### TASK TO CARRY OUT
Once you reach the line containing "812x387 pixels." in the data below, restate each line word for word up to and including the one containing "Given: Click the".

[DATA TO PROCESS]

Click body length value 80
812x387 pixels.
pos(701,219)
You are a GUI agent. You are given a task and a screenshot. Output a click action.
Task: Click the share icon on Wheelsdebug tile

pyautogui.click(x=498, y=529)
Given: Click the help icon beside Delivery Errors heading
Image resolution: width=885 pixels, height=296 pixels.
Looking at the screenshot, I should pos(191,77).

[/DATA TO PROCESS]
[DATA TO PROCESS]

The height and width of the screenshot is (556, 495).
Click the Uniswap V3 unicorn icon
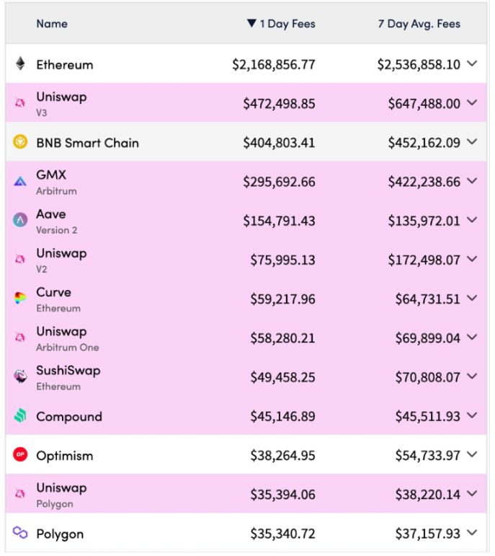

[/DATA TO PROCESS]

### RESPONSE FOR THIS EXERCISE
812x387 pixels.
pos(701,219)
You are a GUI agent. You are given a task and a screenshot. Output a click action.
Task: Click the share icon on Wheelsdebug tile

pyautogui.click(x=498, y=529)
Given: Click the help icon beside Delivery Errors heading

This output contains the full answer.